#### Assignment
Begin at the line containing "Given: Click the Mediation sidebar icon" in the data below and go on through the line containing "Screen dimensions: 690x411", repeating each line exactly; include both ends and no other line.

Records from a collection
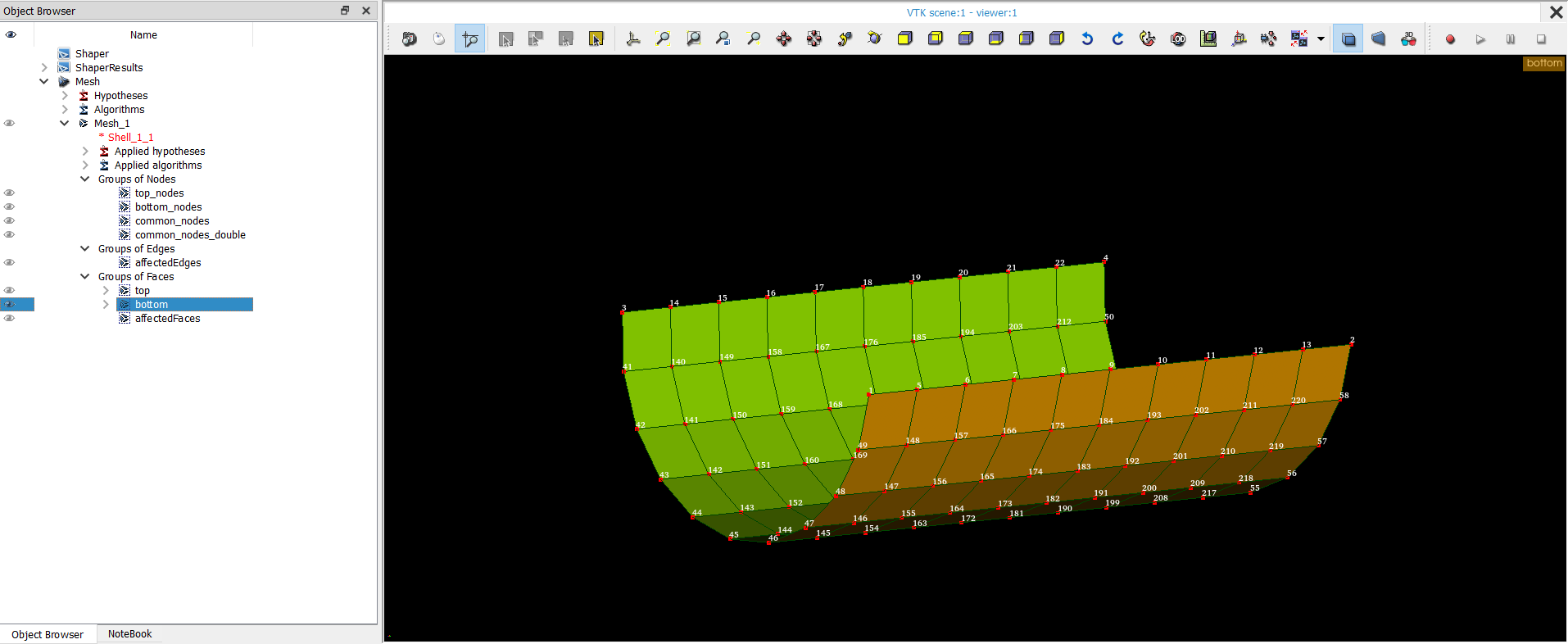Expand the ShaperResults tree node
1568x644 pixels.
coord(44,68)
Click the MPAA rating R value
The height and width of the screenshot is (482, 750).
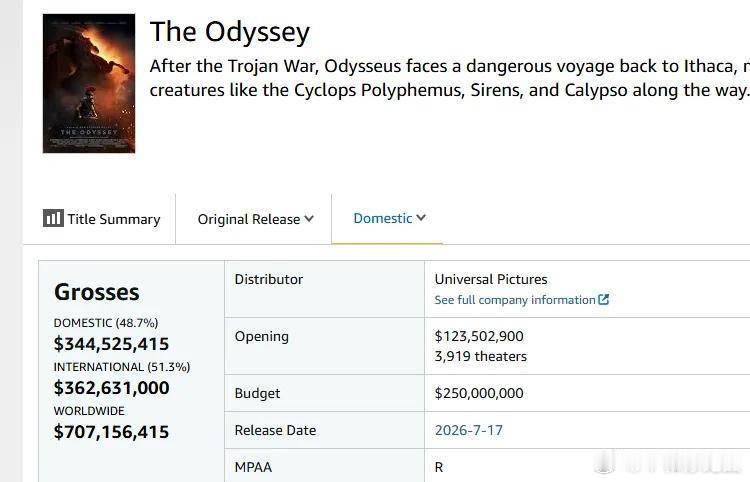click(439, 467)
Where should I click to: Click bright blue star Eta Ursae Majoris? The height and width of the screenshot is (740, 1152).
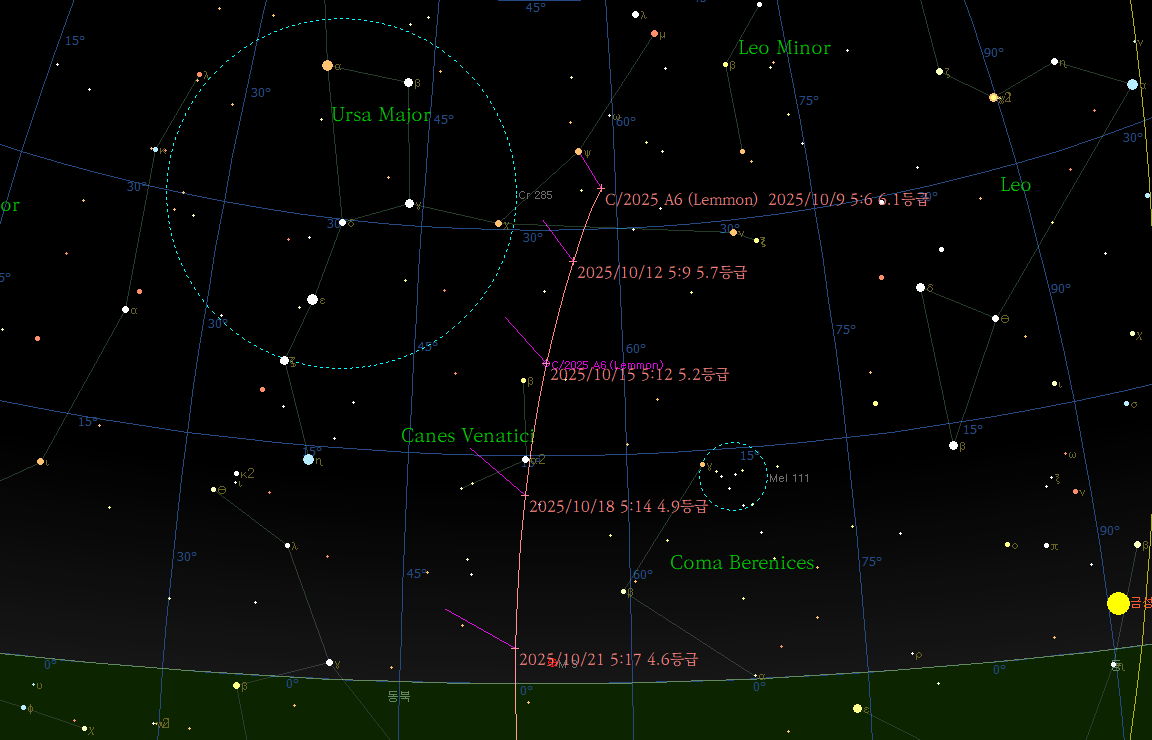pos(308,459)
...
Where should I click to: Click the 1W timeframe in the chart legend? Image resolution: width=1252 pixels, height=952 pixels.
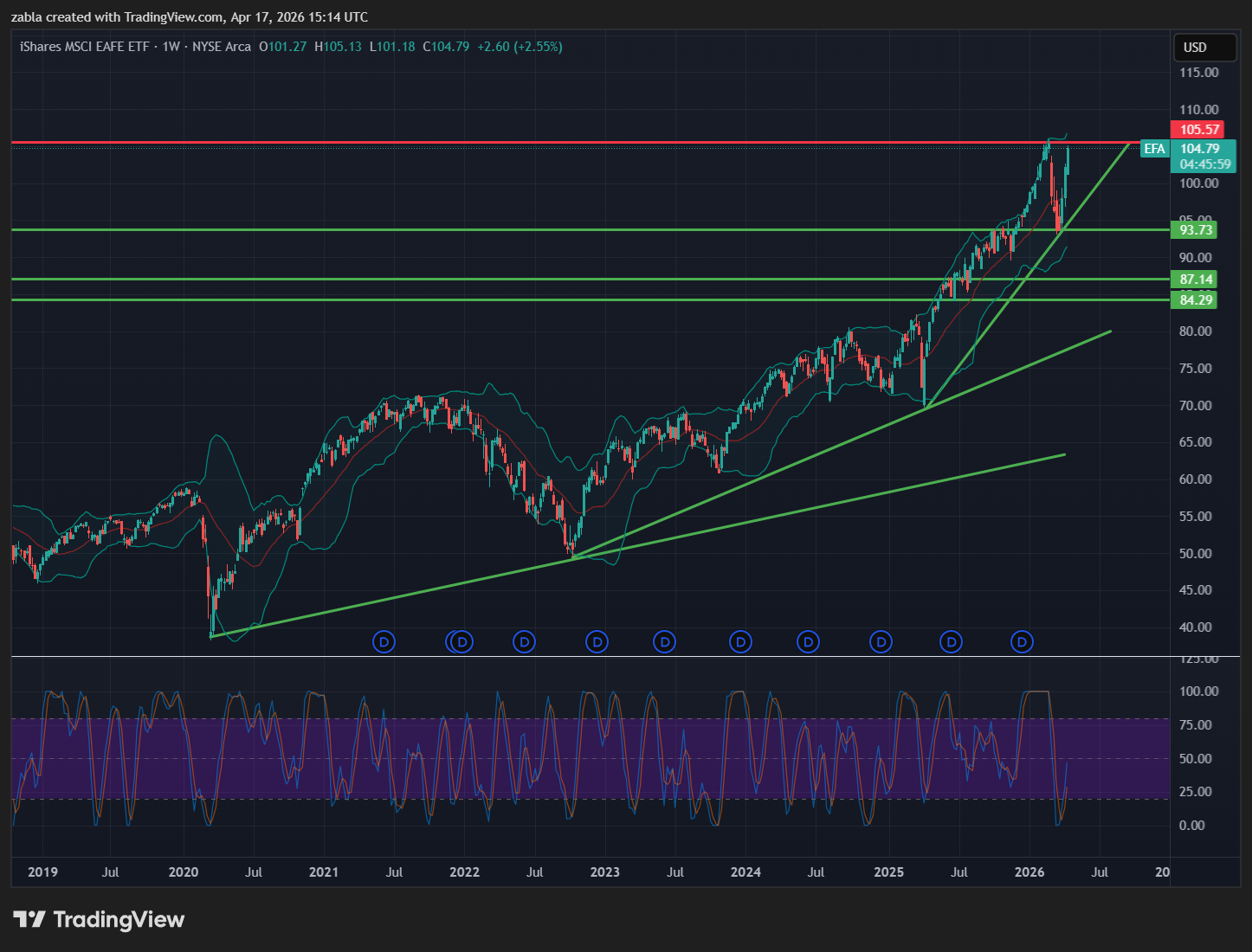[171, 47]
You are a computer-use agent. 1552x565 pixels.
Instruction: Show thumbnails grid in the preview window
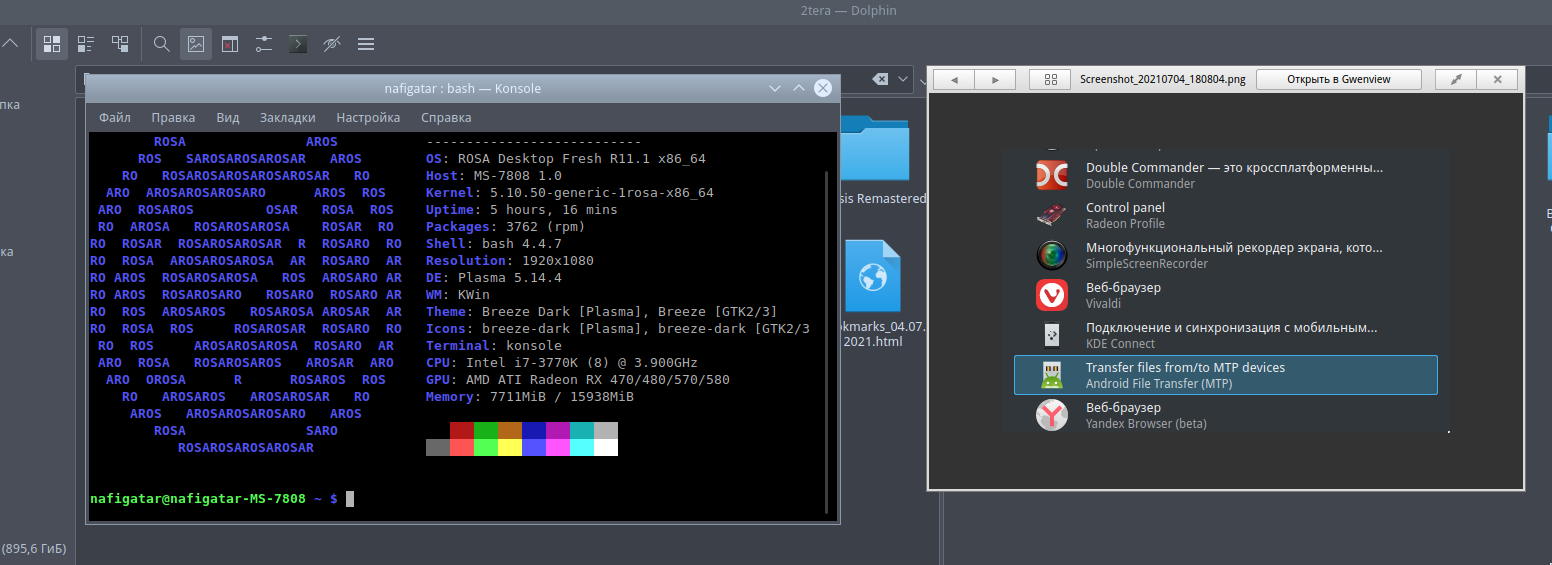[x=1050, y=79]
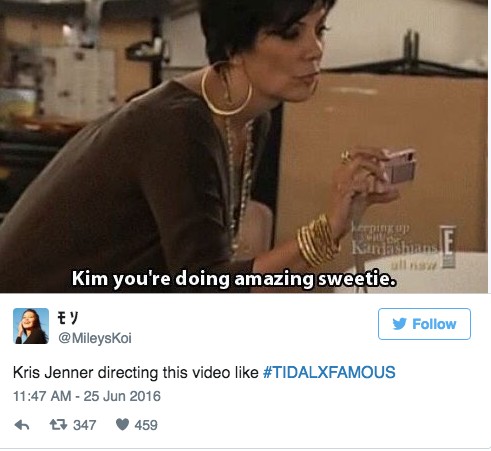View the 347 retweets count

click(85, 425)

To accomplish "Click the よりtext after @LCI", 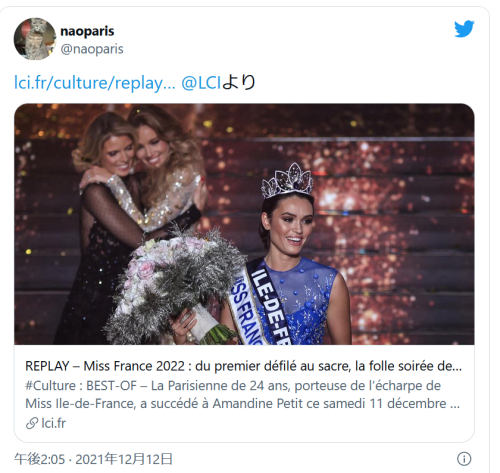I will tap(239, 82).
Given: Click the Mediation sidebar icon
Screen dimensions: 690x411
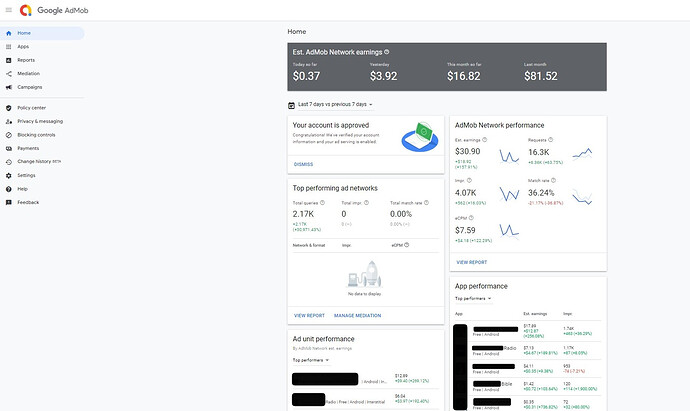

#### Finished task
Given: Click the Mediation sidebar icon
Screen dimensions: 690x411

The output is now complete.